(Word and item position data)
◆ ◆ ◆ ◆ ◆

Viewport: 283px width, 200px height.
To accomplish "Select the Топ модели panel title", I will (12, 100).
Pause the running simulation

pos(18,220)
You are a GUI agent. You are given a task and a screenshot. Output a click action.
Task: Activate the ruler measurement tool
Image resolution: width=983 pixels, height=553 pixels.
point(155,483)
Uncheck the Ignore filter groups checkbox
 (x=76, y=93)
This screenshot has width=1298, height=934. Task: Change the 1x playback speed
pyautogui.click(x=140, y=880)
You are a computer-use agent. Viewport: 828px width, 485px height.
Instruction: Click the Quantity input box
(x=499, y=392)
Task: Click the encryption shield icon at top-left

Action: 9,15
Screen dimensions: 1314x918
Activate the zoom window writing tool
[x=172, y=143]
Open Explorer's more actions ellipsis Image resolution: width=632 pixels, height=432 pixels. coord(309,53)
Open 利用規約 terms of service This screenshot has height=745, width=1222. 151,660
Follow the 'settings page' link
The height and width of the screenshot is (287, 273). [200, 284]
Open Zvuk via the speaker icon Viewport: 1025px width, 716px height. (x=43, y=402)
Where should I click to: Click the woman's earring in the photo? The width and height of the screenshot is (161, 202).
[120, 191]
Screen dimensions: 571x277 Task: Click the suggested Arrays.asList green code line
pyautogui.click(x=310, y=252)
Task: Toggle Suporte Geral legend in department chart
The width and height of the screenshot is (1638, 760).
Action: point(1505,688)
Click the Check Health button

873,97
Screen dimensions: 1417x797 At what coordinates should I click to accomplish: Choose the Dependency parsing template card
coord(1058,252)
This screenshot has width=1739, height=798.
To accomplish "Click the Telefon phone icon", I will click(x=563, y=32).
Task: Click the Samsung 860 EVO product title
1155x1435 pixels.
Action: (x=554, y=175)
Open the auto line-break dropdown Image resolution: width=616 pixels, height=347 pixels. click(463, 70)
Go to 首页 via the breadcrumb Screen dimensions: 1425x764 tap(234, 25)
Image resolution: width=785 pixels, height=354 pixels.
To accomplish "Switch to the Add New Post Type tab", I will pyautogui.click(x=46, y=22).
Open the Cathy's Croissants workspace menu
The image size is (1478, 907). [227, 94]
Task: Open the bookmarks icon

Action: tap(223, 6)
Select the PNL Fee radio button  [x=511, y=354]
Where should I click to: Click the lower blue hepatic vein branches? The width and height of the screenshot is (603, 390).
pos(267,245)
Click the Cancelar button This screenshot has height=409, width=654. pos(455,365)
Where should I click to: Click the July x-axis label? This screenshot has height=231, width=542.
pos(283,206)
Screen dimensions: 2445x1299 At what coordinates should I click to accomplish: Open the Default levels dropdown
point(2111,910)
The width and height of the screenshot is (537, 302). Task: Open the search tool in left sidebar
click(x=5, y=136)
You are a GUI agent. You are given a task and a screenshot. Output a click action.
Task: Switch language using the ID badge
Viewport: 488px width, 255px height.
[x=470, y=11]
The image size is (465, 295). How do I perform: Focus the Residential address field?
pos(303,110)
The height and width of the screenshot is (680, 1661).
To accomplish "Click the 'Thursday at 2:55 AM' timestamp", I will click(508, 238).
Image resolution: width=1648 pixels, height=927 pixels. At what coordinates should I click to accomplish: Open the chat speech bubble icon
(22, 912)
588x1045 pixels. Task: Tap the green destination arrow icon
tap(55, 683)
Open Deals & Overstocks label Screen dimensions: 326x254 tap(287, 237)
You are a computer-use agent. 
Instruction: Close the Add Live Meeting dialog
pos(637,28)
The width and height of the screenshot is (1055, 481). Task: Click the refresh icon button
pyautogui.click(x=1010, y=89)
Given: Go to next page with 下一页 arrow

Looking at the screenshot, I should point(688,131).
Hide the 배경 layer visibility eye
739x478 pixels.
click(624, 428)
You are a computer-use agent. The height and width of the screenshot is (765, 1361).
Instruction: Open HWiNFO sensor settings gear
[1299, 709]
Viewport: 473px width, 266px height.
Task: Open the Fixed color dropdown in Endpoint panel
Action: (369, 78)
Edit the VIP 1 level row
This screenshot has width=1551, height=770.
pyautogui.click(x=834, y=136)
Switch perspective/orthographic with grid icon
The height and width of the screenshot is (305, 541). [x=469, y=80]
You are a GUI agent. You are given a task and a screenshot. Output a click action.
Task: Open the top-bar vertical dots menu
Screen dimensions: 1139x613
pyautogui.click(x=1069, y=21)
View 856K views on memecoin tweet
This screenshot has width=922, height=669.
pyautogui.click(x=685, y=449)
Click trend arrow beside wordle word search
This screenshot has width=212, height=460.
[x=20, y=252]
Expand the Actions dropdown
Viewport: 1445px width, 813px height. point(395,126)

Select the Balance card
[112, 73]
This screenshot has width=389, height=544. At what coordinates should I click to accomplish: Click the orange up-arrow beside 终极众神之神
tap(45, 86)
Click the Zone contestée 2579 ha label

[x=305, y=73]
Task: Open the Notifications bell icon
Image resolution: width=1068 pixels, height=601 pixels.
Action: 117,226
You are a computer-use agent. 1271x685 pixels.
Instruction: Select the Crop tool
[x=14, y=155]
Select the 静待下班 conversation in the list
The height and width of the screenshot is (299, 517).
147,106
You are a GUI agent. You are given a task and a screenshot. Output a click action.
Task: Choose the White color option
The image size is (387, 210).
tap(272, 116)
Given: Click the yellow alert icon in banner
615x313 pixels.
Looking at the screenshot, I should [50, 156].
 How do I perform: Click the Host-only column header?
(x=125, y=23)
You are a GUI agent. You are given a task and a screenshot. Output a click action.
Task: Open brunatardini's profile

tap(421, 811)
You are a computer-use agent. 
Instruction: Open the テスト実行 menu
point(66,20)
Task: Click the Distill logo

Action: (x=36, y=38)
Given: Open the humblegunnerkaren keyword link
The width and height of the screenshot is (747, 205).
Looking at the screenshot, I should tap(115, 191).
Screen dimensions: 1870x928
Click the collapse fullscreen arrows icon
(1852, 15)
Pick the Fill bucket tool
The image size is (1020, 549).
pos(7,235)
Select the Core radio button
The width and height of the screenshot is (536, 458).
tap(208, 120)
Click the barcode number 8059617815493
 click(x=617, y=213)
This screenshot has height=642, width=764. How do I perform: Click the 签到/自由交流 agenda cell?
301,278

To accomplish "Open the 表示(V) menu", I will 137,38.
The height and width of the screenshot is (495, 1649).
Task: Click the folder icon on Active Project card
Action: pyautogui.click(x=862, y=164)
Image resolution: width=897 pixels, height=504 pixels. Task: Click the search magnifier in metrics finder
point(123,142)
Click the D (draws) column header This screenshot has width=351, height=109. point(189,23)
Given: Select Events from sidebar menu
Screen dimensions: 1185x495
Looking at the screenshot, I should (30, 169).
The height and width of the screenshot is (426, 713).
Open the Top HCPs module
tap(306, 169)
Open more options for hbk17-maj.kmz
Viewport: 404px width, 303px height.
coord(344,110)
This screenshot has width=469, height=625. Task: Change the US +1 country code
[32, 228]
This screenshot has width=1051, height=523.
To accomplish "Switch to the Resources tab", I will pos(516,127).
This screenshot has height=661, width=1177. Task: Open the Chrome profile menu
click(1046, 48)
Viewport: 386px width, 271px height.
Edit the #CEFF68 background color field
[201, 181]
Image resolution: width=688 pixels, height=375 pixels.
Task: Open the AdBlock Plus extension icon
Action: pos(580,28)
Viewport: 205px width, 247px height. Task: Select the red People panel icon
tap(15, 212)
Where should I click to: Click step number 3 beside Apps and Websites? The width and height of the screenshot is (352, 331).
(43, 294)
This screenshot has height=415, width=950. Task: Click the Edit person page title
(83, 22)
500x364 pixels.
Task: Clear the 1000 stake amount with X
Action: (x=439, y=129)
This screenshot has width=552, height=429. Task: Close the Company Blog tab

◆ ◆ ◆ ◆ ◆

§ WHAT TO DO
Could you convert every one of these rows into a Markdown table with two columns, Number and Text, dropping any blank lines?

§ THE RESULT
| Number | Text |
|---|---|
| 1 | Viewport: 283px width, 200px height. |
| 2 | To accomplish "Select the Топ модели panel title", I will (12, 100). |
| 3 | Pause the running simulation |
| 4 | pos(18,220) |
| 5 | You are a GUI agent. You are given a task and a screenshot. Output a click action. |
| 6 | Task: Activate the ruler measurement tool |
| 7 | Image resolution: width=983 pixels, height=553 pixels. |
| 8 | point(155,483) |
| 9 | Uncheck the Ignore filter groups checkbox |
| 10 |  (x=76, y=93) |
| 11 | This screenshot has width=1298, height=934. Task: Change the 1x playback speed |
| 12 | pyautogui.click(x=140, y=880) |
| 13 | You are a computer-use agent. Viewport: 828px width, 485px height. |
| 14 | Instruction: Click the Quantity input box |
| 15 | (x=499, y=392) |
| 16 | Task: Click the encryption shield icon at top-left |
| 17 | Action: 9,15 |
| 18 | Screen dimensions: 1314x918 |
| 19 | Activate the zoom window writing tool |
| 20 | [x=172, y=143] |
| 21 | Open Explorer's more actions ellipsis Image resolution: width=632 pixels, height=432 pixels. coord(309,53) |
| 22 | Open 利用規約 terms of service This screenshot has height=745, width=1222. 151,660 |
| 23 | Follow the 'settings page' link |
| 24 | The height and width of the screenshot is (287, 273). [200, 284] |
| 25 | Open Zvuk via the speaker icon Viewport: 1025px width, 716px height. (x=43, y=402) |
| 26 | Where should I click to: Click the woman's earring in the photo? The width and height of the screenshot is (161, 202). |
| 27 | [120, 191] |
| 28 | Screen dimensions: 571x277 Task: Click the suggested Arrays.asList green code line |
| 29 | pyautogui.click(x=310, y=252) |
| 30 | Task: Toggle Suporte Geral legend in department chart |
| 31 | The width and height of the screenshot is (1638, 760). |
| 32 | Action: point(1505,688) |
| 33 | Click the Check Health button |
| 34 | 873,97 |
| 35 | Screen dimensions: 1417x797 At what coordinates should I click to accomplish: Choose the Dependency parsing template card |
| 36 | coord(1058,252) |
| 37 | This screenshot has width=1739, height=798. |
| 38 | To accomplish "Click the Telefon phone icon", I will click(x=563, y=32). |
| 39 | Task: Click the Samsung 860 EVO product title |
| 40 | 1155x1435 pixels. |
| 41 | Action: (x=554, y=175) |
| 42 | Open the auto line-break dropdown Image resolution: width=616 pixels, height=347 pixels. click(463, 70) |
| 43 | Go to 首页 via the breadcrumb Screen dimensions: 1425x764 tap(234, 25) |
| 44 | Image resolution: width=785 pixels, height=354 pixels. |
| 45 | To accomplish "Switch to the Add New Post Type tab", I will pyautogui.click(x=46, y=22). |
| 46 | Open the Cathy's Croissants workspace menu |
| 47 | The image size is (1478, 907). [227, 94] |
| 48 | Task: Open the bookmarks icon |
| 49 | Action: tap(223, 6) |
| 50 | Select the PNL Fee radio button  [x=511, y=354] |
| 51 | Where should I click to: Click the lower blue hepatic vein branches? The width and height of the screenshot is (603, 390). |
| 52 | pos(267,245) |
| 53 | Click the Cancelar button This screenshot has height=409, width=654. pos(455,365) |
| 54 | Where should I click to: Click the July x-axis label? This screenshot has height=231, width=542. |
| 55 | pos(283,206) |
| 56 | Screen dimensions: 2445x1299 At what coordinates should I click to accomplish: Open the Default levels dropdown |
| 57 | point(2111,910) |
| 58 | The width and height of the screenshot is (537, 302). Task: Open the search tool in left sidebar |
| 59 | click(x=5, y=136) |
| 60 | You are a GUI agent. You are given a task and a screenshot. Output a click action. |
| 61 | Task: Switch language using the ID badge |
| 62 | Viewport: 488px width, 255px height. |
| 63 | [x=470, y=11] |
| 64 | The image size is (465, 295). How do I perform: Focus the Residential address field? |
| 65 | pos(303,110) |
| 66 | The height and width of the screenshot is (680, 1661). |
| 67 | To accomplish "Click the 'Thursday at 2:55 AM' timestamp", I will click(508, 238). |
| 68 | Image resolution: width=1648 pixels, height=927 pixels. At what coordinates should I click to accomplish: Open the chat speech bubble icon |
| 69 | (22, 912) |
| 70 | 588x1045 pixels. Task: Tap the green destination arrow icon |
| 71 | tap(55, 683) |
| 72 | Open Deals & Overstocks label Screen dimensions: 326x254 tap(287, 237) |
| 73 | You are a computer-use agent.  |
| 74 | Instruction: Close the Add Live Meeting dialog |
| 75 | pos(637,28) |
| 76 | The width and height of the screenshot is (1055, 481). Task: Click the refresh icon button |
| 77 | pyautogui.click(x=1010, y=89) |
| 78 | Given: Go to next page with 下一页 arrow |
| 79 | Looking at the screenshot, I should point(688,131). |
| 80 | Hide the 배경 layer visibility eye |
| 81 | 739x478 pixels. |
| 82 | click(624, 428) |
| 83 | You are a computer-use agent. The height and width of the screenshot is (765, 1361). |
| 84 | Instruction: Open HWiNFO sensor settings gear |
| 85 | [1299, 709] |
| 86 | Viewport: 473px width, 266px height. |
| 87 | Task: Open the Fixed color dropdown in Endpoint panel |
| 88 | Action: (369, 78) |
| 89 | Edit the VIP 1 level row |
| 90 | This screenshot has width=1551, height=770. |
| 91 | pyautogui.click(x=834, y=136) |
| 92 | Switch perspective/orthographic with grid icon |
| 93 | The height and width of the screenshot is (305, 541). [x=469, y=80] |
| 94 | You are a GUI agent. You are given a task and a screenshot. Output a click action. |
| 95 | Task: Open the top-bar vertical dots menu |
| 96 | Screen dimensions: 1139x613 |
| 97 | pyautogui.click(x=1069, y=21) |
| 98 | View 856K views on memecoin tweet |
| 99 | This screenshot has width=922, height=669. |
| 100 | pyautogui.click(x=685, y=449) |
| 101 | Click trend arrow beside wordle word search |
| 102 | This screenshot has width=212, height=460. |
| 103 | [x=20, y=252] |
| 104 | Expand the Actions dropdown |
| 105 | Viewport: 1445px width, 813px height. point(395,126) |
| 106 | Select the Balance card |
| 107 | [112, 73] |
| 108 | This screenshot has width=389, height=544. At what coordinates should I click to accomplish: Click the orange up-arrow beside 终极众神之神 |
| 109 | tap(45, 86) |
| 110 | Click the Zone contestée 2579 ha label |
| 111 | [x=305, y=73] |
| 112 | Task: Open the Notifications bell icon |
| 113 | Image resolution: width=1068 pixels, height=601 pixels. |
| 114 | Action: 117,226 |
| 115 | You are a computer-use agent. 1271x685 pixels. |
| 116 | Instruction: Select the Crop tool |
| 117 | [x=14, y=155] |
| 118 | Select the 静待下班 conversation in the list |
| 119 | The height and width of the screenshot is (299, 517). |
| 120 | 147,106 |
| 121 | You are a GUI agent. You are given a task and a screenshot. Output a click action. |
| 122 | Task: Choose the White color option |
| 123 | The image size is (387, 210). |
| 124 | tap(272, 116) |
| 125 | Given: Click the yellow alert icon in banner |
| 126 | 615x313 pixels. |
| 127 | Looking at the screenshot, I should [50, 156]. |
| 128 |  How do I perform: Click the Host-only column header? |
| 129 | (x=125, y=23) |
| 130 | You are a GUI agent. You are given a task and a screenshot. Output a click action. |
| 131 | Task: Open brunatardini's profile |
| 132 | tap(421, 811) |
| 133 | You are a computer-use agent.  |
| 134 | Instruction: Open the テスト実行 menu |
| 135 | point(66,20) |
| 136 | Task: Click the Distill logo |
| 137 | Action: (x=36, y=38) |
| 138 | Given: Open the humblegunnerkaren keyword link |
| 139 | The width and height of the screenshot is (747, 205). |
| 140 | Looking at the screenshot, I should tap(115, 191). |
| 141 | Screen dimensions: 1870x928 |
| 142 | Click the collapse fullscreen arrows icon |
| 143 | (1852, 15) |
| 144 | Pick the Fill bucket tool |
| 145 | The image size is (1020, 549). |
| 146 | pos(7,235) |
| 147 | Select the Core radio button |
| 148 | The width and height of the screenshot is (536, 458). |
| 149 | tap(208, 120) |
| 150 | Click the barcode number 8059617815493 |
| 151 |  click(x=617, y=213) |
| 152 | This screenshot has height=642, width=764. How do I perform: Click the 签到/自由交流 agenda cell? |
| 153 | 301,278 |
| 154 | To accomplish "Open the 表示(V) menu", I will 137,38. |
| 155 | The height and width of the screenshot is (495, 1649). |
| 156 | Task: Click the folder icon on Active Project card |
| 157 | Action: pyautogui.click(x=862, y=164) |
| 158 | Image resolution: width=897 pixels, height=504 pixels. Task: Click the search magnifier in metrics finder |
| 159 | point(123,142) |
| 160 | Click the D (draws) column header This screenshot has width=351, height=109. point(189,23) |
| 161 | Given: Select Events from sidebar menu |
| 162 | Screen dimensions: 1185x495 |
| 163 | Looking at the screenshot, I should (30, 169). |
| 164 | The height and width of the screenshot is (426, 713). |
| 165 | Open the Top HCPs module |
| 166 | tap(306, 169) |
| 167 | Open more options for hbk17-maj.kmz |
| 168 | Viewport: 404px width, 303px height. |
| 169 | coord(344,110) |
| 170 | This screenshot has width=469, height=625. Task: Change the US +1 country code |
| 171 | [32, 228] |
| 172 | This screenshot has width=1051, height=523. |
| 173 | To accomplish "Switch to the Resources tab", I will pos(516,127). |
| 174 | This screenshot has height=661, width=1177. Task: Open the Chrome profile menu |
| 175 | click(1046, 48) |
| 176 | Viewport: 386px width, 271px height. |
| 177 | Edit the #CEFF68 background color field |
| 178 | [201, 181] |
| 179 | Image resolution: width=688 pixels, height=375 pixels. |
| 180 | Task: Open the AdBlock Plus extension icon |
| 181 | Action: pos(580,28) |
| 182 | Viewport: 205px width, 247px height. Task: Select the red People panel icon |
| 183 | tap(15, 212) |
| 184 | Where should I click to: Click step number 3 beside Apps and Websites? The width and height of the screenshot is (352, 331). |
| 185 | (43, 294) |
| 186 | This screenshot has height=415, width=950. Task: Click the Edit person page title |
| 187 | (83, 22) |
| 188 | 500x364 pixels. |
| 189 | Task: Clear the 1000 stake amount with X |
| 190 | Action: (x=439, y=129) |
| 191 | This screenshot has width=552, height=429. Task: Close the Company Blog tab |